Gut gemeint und zu kurz gedacht

„Sehr blaue Augen“ wünscht sich Pecola Breedlove flehentlich in dem gleichnamigen Roman von Toni Morrison. Das junge Mädchen ist schwarz. Auch die fünfjährige Toxi in dem westdeutschen Nachkriegsfilm „Toxi“ von Robert A. Stemmle hat keine blauen Augen und keine helle Haut. Sie ist das Kind einer deutschen Mutter und eines afroamerikanischen Soldaten. Weil die Mutter gestorben und der Vater in die USA zurückgekehrt ist, wächst Toxi bei ihren Großeltern in Deutschland auf, wo sie als Besatzungskind allen rassistischen Vorurteilen und Anfeindungen ausgesetzt ist.

Mit ihrem Charme gewinnt Toxi dann jedoch auch die Herzen aller: der Zuschauer, der Großeltern und des Vaters, der sie am Weihnachtsabend in die „amerikanische Heimat“ holt. Ein sentimentaler Film mit gut gemeinter Absicht, wie die „Geschichte von den schwarzen Buben“ in Hoffmanns „Struwwelpeter“, also die Geschichte von den bösen Schlingeln, die in schwarze Tinte getunkt werden.
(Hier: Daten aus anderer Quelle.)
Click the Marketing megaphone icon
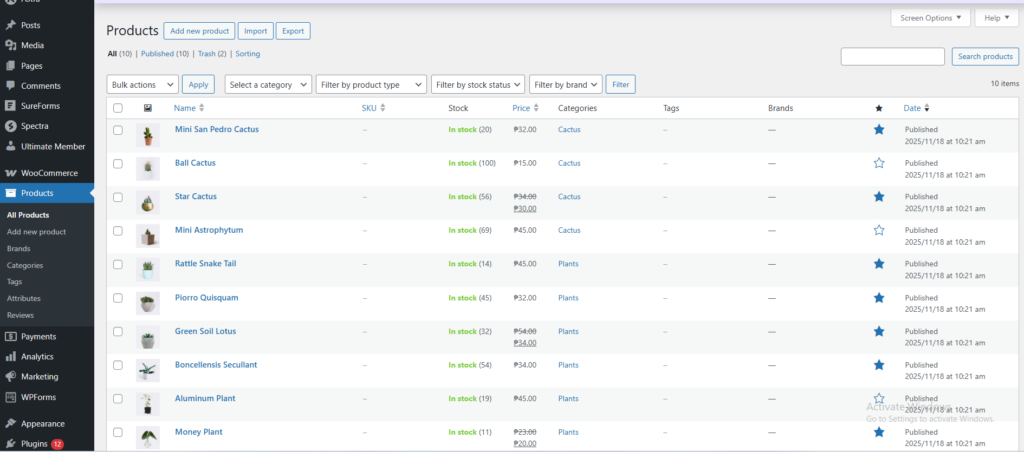This screenshot has width=1024, height=452. pos(10,377)
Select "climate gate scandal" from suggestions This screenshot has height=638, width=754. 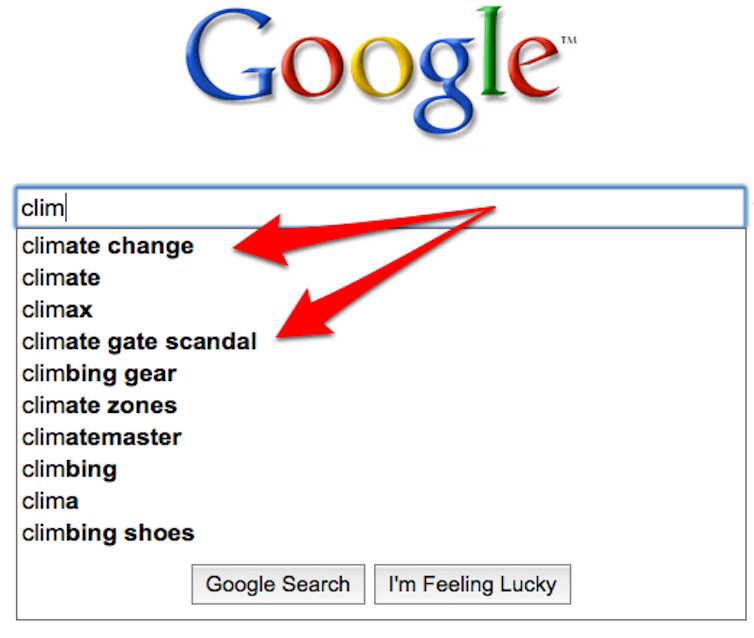139,342
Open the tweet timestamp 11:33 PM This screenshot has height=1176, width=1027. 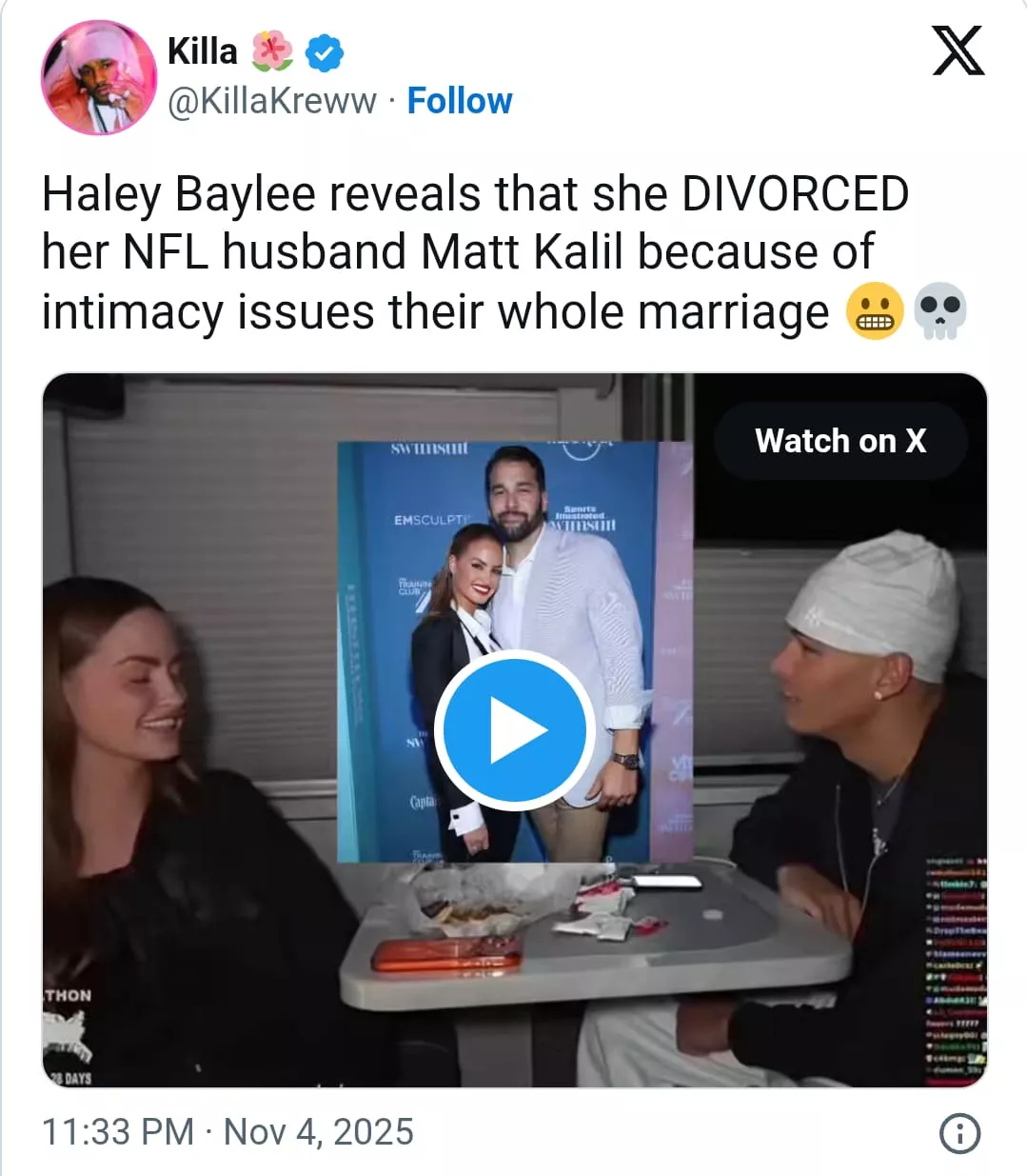pos(118,1132)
1952, als der Film in die Kinos kam, wurden die ersten nachkriegsgeborenen afrodeutschen Kinder eingeschult. Der Film wollte einerseits Plädoyer für Empathie und Verständnis ihnen gegenüber sein, indem er Ausgrenzung als Folge rassistischer Vorstellungen aufzeigt und spürbar macht, andererseits unterliegt er aber selbst der dichotomen Kategorisierung von „deutsch“ und „weiß“ und wertet davon Abweichendes als defizitär, das „es zu integrieren gilt“.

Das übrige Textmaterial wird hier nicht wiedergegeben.